### Directions for this task
Nothing but the line containing "Switch to the 分价" and the lines after it in the entries below should appear, each repeated exactly.

### Material for this exercise
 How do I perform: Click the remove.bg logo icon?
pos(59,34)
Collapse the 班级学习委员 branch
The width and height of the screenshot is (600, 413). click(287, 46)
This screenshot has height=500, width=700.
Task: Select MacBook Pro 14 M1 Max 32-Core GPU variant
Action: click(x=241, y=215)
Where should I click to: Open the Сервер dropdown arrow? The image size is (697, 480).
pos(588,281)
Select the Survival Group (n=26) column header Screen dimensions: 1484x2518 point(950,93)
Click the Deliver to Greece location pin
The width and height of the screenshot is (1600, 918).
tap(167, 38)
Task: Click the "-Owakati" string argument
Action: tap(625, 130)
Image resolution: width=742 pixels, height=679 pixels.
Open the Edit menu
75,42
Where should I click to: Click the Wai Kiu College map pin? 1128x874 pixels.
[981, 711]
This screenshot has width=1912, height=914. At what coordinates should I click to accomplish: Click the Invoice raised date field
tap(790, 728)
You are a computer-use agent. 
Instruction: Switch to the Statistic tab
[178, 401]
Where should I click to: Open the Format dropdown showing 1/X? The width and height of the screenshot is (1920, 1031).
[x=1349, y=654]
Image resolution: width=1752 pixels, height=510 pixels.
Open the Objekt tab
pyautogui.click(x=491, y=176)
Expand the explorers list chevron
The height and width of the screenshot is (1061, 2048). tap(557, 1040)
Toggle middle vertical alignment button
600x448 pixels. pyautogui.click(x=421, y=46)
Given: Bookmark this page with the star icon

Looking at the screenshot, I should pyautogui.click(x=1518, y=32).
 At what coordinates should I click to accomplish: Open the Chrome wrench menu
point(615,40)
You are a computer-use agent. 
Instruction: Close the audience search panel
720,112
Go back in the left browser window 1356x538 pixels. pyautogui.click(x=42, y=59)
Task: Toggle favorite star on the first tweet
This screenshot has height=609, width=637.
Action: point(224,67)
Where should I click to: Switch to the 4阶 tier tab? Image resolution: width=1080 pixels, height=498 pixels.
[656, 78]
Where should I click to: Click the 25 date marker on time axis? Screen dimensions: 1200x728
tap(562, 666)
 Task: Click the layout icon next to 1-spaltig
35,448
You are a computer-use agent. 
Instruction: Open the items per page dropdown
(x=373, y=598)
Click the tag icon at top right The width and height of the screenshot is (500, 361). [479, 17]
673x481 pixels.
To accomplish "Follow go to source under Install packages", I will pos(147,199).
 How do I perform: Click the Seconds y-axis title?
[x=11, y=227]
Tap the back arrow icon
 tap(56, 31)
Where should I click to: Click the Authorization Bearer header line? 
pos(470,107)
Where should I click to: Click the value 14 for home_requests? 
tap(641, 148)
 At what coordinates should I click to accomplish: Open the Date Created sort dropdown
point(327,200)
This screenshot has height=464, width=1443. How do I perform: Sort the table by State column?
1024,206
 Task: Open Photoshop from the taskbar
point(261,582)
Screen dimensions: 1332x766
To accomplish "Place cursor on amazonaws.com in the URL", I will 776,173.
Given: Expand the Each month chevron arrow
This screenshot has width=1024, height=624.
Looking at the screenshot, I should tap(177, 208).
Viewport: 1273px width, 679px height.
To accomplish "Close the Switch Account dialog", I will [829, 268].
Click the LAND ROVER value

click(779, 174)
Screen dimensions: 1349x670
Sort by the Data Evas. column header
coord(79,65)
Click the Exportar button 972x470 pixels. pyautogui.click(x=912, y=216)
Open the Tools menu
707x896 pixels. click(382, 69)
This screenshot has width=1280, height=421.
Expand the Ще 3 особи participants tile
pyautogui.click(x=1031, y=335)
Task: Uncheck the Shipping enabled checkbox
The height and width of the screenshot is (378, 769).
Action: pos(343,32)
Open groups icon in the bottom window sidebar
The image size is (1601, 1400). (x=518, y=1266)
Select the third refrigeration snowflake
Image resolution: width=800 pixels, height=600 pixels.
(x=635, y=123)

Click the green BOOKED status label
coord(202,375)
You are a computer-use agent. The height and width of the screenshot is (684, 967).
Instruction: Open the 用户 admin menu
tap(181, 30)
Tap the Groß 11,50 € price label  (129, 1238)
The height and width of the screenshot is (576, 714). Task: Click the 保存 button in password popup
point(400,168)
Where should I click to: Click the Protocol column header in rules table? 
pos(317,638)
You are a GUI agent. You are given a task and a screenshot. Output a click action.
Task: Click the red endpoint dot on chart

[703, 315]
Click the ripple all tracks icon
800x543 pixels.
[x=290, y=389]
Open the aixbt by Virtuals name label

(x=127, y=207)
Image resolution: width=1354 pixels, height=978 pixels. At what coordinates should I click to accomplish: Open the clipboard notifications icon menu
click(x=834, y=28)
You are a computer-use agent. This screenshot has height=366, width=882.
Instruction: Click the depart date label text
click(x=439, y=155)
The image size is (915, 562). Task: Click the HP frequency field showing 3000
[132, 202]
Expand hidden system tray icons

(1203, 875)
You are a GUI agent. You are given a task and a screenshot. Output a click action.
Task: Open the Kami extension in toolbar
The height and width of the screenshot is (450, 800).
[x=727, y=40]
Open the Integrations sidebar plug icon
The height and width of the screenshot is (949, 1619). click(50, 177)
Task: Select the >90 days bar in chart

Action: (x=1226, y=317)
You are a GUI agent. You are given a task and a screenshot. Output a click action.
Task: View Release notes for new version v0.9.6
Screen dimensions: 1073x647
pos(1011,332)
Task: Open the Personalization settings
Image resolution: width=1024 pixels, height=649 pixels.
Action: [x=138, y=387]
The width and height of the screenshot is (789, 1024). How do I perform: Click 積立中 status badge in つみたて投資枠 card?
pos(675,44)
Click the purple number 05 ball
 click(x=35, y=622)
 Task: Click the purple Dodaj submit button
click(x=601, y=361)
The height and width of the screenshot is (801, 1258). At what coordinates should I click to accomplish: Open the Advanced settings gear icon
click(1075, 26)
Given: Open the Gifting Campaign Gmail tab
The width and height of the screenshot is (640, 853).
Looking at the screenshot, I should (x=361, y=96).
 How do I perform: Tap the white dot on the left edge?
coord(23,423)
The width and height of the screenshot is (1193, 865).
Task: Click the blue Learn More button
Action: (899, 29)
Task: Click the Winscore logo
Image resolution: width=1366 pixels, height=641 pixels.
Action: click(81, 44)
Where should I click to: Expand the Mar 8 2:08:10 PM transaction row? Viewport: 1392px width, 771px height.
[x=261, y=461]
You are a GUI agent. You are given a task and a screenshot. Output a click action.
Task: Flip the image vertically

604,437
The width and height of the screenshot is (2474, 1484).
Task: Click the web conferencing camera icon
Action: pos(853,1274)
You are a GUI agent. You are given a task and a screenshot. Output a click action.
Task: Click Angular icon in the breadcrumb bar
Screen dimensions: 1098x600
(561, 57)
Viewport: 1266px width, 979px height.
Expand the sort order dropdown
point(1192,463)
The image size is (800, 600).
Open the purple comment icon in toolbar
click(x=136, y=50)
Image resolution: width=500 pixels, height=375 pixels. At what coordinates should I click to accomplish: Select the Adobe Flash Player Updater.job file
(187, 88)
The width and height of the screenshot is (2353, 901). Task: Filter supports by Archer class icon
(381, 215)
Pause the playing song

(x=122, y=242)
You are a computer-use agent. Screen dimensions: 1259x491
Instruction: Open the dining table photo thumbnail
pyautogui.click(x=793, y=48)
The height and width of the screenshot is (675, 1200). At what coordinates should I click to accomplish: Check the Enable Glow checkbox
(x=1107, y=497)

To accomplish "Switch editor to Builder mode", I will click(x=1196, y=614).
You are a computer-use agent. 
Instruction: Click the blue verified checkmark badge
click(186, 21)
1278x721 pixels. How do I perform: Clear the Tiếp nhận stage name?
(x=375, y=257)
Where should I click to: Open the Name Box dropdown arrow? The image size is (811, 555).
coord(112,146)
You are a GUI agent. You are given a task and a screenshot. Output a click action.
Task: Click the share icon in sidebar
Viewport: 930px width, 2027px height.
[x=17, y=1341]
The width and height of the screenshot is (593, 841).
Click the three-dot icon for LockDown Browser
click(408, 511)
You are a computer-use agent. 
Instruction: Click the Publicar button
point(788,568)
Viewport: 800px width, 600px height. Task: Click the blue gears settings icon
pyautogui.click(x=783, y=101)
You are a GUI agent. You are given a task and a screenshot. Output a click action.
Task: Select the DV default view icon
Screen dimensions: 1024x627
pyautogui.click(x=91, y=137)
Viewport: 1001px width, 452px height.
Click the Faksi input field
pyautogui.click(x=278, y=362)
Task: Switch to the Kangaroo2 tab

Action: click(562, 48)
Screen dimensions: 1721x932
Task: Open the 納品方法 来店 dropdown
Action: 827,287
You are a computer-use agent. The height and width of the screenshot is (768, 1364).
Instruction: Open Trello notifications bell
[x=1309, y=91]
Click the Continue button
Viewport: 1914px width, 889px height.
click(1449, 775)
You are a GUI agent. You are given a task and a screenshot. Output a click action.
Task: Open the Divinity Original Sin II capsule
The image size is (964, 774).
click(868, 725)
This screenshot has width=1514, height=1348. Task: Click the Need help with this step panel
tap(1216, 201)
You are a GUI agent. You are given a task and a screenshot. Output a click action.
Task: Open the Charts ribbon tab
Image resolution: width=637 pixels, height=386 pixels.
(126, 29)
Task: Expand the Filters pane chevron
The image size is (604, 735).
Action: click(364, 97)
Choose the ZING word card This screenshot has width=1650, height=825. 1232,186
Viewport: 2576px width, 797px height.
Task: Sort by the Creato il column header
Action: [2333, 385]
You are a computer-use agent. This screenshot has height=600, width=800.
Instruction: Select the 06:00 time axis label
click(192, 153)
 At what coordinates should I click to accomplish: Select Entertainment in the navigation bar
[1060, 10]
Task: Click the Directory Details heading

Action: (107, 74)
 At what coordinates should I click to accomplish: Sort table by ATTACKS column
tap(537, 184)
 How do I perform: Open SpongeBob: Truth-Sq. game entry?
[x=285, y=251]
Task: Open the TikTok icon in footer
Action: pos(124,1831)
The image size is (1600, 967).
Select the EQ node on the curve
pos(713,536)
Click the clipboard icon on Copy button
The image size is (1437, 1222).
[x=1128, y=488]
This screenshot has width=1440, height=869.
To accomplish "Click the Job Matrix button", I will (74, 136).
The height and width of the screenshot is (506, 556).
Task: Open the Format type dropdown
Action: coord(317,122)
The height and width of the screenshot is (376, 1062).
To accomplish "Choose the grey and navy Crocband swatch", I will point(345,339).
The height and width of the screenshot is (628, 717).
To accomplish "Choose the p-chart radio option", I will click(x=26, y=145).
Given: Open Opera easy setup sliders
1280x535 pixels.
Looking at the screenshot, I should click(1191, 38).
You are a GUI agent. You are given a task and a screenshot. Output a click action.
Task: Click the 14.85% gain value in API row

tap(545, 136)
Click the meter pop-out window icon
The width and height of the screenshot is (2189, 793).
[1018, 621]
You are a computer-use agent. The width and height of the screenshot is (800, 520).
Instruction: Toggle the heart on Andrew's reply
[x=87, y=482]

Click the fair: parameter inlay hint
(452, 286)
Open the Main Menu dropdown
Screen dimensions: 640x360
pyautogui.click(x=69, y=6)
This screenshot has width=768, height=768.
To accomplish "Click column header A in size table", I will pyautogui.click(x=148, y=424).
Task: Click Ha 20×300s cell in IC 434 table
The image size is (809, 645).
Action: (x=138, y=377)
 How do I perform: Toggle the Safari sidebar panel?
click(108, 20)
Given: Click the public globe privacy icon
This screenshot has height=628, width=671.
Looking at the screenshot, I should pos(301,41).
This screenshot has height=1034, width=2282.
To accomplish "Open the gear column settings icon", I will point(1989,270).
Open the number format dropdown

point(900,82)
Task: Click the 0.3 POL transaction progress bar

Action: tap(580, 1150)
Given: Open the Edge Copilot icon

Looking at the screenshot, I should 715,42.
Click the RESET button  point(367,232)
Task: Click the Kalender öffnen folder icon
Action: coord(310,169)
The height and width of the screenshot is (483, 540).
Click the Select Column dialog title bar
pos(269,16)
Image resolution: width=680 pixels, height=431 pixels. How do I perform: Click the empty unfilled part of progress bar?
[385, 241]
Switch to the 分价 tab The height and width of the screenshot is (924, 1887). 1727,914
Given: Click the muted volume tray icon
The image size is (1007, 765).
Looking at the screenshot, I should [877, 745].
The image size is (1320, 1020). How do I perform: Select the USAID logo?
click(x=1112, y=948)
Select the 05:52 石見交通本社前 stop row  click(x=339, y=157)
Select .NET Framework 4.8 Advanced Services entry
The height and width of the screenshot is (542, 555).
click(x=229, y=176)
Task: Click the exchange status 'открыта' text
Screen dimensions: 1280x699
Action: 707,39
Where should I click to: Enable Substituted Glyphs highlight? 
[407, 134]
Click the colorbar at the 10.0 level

### Response below
Switch to the 分价 tab The height and width of the screenshot is (924, 1887). 1727,914
Given: Click the muted volume tray icon
The image size is (1007, 765).
Looking at the screenshot, I should [877, 745].
The image size is (1320, 1020). How do I perform: Select the USAID logo?
click(x=1112, y=948)
Select the 05:52 石見交通本社前 stop row  click(x=339, y=157)
Select .NET Framework 4.8 Advanced Services entry
The height and width of the screenshot is (542, 555).
click(x=229, y=176)
Task: Click the exchange status 'открыта' text
Screen dimensions: 1280x699
Action: 707,39
Where should I click to: Enable Substituted Glyphs highlight? 
[407, 134]
Click the colorbar at the 10.0 level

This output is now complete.